━━━ Given information
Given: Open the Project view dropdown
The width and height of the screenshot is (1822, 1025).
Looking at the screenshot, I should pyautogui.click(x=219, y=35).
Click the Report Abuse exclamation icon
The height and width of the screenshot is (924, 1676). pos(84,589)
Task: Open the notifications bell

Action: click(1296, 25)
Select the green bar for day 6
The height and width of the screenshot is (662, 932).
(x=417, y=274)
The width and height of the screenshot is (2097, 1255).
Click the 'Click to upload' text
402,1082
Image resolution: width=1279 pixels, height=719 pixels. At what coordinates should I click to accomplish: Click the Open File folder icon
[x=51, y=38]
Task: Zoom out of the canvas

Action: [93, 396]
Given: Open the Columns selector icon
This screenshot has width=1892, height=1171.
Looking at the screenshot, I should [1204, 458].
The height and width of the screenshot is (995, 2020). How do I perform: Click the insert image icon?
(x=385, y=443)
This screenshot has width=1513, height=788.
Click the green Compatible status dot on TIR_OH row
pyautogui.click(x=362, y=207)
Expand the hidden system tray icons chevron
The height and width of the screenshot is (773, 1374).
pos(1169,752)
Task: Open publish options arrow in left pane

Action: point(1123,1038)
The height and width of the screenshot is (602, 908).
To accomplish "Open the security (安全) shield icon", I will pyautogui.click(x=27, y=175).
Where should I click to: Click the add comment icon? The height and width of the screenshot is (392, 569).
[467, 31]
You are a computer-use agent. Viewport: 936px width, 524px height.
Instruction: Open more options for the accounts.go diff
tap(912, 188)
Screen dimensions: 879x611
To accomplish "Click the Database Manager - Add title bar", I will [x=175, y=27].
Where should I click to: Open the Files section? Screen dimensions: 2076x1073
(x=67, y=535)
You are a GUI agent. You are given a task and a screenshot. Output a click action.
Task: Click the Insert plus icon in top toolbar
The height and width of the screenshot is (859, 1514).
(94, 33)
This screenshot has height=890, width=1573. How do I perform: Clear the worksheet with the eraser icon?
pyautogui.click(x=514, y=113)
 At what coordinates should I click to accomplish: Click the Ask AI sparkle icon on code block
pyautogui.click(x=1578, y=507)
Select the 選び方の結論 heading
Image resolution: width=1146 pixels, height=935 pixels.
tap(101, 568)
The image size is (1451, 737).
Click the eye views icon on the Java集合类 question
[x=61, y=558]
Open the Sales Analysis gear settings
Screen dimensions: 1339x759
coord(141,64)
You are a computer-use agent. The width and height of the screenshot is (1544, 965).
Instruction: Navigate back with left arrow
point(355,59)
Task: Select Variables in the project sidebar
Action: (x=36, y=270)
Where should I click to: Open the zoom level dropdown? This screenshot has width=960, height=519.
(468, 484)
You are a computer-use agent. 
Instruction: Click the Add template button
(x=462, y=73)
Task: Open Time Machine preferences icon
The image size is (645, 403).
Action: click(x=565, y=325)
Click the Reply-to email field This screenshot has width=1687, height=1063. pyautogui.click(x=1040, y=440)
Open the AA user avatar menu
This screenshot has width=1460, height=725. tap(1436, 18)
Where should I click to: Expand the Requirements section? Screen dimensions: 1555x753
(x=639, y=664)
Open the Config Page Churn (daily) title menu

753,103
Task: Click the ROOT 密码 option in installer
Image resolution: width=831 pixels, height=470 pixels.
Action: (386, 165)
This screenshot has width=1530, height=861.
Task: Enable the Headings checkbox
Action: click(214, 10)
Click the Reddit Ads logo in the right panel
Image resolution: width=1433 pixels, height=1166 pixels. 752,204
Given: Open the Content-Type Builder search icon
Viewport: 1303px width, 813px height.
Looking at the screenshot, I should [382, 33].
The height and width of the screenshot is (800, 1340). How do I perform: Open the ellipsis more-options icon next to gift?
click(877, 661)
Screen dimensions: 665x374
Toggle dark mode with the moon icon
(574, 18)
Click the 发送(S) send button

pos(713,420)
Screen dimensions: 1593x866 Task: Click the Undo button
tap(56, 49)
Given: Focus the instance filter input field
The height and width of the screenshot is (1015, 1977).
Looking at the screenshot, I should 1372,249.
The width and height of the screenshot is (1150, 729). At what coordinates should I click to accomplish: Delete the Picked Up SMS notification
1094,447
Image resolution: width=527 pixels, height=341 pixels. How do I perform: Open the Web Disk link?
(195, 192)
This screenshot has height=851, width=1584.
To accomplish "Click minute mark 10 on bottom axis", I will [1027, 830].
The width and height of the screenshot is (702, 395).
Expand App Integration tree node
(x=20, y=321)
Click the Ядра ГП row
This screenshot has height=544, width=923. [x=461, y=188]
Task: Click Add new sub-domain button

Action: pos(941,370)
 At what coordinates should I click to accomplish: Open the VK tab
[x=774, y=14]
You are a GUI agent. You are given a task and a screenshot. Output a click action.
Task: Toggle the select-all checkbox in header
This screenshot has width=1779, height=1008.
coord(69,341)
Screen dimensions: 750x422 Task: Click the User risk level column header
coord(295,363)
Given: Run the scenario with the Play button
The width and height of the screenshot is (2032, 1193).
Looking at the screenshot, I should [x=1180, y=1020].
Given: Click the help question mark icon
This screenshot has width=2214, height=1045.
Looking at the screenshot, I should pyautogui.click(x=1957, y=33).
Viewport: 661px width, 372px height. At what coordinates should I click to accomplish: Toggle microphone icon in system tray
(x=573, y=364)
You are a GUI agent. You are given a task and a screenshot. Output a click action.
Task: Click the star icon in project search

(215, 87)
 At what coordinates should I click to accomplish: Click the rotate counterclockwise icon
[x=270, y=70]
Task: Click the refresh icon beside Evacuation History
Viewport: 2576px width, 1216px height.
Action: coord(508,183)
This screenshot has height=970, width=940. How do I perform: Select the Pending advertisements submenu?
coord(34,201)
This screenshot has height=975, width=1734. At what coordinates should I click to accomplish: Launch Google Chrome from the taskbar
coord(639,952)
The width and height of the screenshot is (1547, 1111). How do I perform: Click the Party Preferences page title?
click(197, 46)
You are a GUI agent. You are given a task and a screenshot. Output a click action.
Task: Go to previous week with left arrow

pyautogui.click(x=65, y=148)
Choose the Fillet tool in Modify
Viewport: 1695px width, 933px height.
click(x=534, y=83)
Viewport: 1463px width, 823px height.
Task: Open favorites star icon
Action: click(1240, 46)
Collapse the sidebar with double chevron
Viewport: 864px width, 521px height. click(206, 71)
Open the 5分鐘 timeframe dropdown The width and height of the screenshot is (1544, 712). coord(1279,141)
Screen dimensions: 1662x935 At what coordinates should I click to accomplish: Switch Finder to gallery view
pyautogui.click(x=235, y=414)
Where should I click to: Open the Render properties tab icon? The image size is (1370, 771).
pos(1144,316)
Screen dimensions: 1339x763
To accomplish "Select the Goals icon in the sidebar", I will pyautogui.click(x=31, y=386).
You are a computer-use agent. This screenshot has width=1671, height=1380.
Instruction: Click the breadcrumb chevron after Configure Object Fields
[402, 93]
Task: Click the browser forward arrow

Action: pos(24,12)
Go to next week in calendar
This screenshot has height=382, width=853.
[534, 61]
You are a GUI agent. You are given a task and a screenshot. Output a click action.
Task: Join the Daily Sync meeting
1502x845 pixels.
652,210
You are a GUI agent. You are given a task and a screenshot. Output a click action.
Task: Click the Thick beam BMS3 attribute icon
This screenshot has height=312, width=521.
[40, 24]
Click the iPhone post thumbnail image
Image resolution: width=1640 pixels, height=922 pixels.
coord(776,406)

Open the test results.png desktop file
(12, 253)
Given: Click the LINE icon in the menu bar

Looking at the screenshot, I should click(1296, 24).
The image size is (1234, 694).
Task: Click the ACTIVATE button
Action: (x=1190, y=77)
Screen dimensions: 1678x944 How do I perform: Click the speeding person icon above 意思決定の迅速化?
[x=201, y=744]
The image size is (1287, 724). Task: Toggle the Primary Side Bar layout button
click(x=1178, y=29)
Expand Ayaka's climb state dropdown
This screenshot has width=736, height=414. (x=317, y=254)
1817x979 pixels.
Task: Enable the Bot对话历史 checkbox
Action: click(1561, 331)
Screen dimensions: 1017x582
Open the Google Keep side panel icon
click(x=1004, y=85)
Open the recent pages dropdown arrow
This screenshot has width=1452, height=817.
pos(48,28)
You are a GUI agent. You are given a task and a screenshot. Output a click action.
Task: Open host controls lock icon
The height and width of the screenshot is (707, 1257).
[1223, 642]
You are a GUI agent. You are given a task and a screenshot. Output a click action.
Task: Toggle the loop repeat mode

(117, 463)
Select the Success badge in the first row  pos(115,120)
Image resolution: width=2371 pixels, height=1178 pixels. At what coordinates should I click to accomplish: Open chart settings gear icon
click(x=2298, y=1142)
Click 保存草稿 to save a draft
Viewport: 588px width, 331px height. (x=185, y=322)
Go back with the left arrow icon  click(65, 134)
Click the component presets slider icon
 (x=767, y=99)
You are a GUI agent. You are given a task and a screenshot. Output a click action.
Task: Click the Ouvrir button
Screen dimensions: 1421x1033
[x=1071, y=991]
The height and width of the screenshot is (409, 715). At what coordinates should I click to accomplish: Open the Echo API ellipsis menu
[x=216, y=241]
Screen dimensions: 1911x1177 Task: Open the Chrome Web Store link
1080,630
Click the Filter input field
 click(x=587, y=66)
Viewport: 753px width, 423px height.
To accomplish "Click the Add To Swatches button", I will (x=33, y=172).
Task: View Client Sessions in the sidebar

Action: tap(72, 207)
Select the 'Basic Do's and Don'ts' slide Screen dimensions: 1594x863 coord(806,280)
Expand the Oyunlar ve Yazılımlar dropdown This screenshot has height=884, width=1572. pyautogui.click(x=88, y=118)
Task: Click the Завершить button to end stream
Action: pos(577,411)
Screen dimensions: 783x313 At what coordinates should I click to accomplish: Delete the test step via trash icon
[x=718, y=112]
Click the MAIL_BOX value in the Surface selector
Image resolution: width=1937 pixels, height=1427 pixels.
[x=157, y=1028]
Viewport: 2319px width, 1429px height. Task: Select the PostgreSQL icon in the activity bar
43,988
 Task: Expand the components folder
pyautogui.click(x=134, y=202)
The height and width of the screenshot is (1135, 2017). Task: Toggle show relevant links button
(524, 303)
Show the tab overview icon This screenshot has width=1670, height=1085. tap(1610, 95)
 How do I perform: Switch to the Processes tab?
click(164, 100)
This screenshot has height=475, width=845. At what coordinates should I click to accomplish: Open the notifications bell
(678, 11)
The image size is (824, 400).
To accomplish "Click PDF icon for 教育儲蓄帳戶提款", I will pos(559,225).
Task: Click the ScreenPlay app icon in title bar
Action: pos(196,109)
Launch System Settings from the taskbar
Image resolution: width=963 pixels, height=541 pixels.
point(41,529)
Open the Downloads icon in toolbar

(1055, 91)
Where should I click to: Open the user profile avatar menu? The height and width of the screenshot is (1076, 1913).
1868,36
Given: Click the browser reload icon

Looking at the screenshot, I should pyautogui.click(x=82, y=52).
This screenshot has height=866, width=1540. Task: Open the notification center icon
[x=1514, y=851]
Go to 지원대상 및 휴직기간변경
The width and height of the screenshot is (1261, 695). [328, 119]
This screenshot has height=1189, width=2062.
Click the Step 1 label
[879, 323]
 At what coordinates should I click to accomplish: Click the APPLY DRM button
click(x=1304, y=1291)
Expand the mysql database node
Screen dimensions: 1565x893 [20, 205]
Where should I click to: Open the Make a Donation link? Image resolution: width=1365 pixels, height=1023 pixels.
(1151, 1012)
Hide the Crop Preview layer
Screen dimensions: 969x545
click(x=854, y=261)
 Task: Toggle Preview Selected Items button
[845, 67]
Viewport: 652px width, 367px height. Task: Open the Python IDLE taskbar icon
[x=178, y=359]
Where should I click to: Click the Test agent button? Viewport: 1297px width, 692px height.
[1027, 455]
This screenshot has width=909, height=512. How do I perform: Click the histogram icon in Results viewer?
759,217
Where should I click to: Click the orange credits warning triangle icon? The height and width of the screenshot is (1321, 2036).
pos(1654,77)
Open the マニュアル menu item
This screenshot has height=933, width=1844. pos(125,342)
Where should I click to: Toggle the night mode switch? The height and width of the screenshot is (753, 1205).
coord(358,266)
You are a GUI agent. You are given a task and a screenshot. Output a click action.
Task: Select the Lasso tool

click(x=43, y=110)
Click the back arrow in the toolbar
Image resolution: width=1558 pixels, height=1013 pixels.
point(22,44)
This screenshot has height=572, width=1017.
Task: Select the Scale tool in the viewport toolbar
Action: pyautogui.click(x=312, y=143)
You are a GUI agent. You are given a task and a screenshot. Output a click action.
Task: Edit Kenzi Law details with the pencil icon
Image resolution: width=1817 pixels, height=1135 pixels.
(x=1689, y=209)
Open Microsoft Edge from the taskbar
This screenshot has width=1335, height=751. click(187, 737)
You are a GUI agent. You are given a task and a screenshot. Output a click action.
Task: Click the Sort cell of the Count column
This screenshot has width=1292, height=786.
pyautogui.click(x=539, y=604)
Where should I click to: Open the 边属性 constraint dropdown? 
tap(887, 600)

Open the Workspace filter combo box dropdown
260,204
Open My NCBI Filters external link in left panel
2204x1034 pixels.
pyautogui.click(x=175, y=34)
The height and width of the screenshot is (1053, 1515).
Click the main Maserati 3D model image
━━━━━━
### Exercise aim
Write out exactly the lines that fall from the line with "Instruction: Click the breadcrumb" to the line with "Screen dimensions: 1017x582" in the records above, keeping both ends.

### Result for this exercise
Instruction: Click the breadcrumb chevron after Configure Object Fields
[402, 93]
Task: Click the browser forward arrow

Action: pos(24,12)
Go to next week in calendar
This screenshot has height=382, width=853.
[534, 61]
You are a GUI agent. You are given a task and a screenshot. Output a click action.
Task: Join the Daily Sync meeting
1502x845 pixels.
652,210
You are a GUI agent. You are given a task and a screenshot. Output a click action.
Task: Click the Thick beam BMS3 attribute icon
This screenshot has height=312, width=521.
[40, 24]
Click the iPhone post thumbnail image
Image resolution: width=1640 pixels, height=922 pixels.
coord(776,406)

Open the test results.png desktop file
(12, 253)
Given: Click the LINE icon in the menu bar

Looking at the screenshot, I should click(1296, 24).
The image size is (1234, 694).
Task: Click the ACTIVATE button
Action: (x=1190, y=77)
Screen dimensions: 1678x944 How do I perform: Click the speeding person icon above 意思決定の迅速化?
[x=201, y=744]
The image size is (1287, 724). Task: Toggle the Primary Side Bar layout button
click(x=1178, y=29)
Expand Ayaka's climb state dropdown
This screenshot has width=736, height=414. (x=317, y=254)
1817x979 pixels.
Task: Enable the Bot对话历史 checkbox
Action: click(1561, 331)
Screen dimensions: 1017x582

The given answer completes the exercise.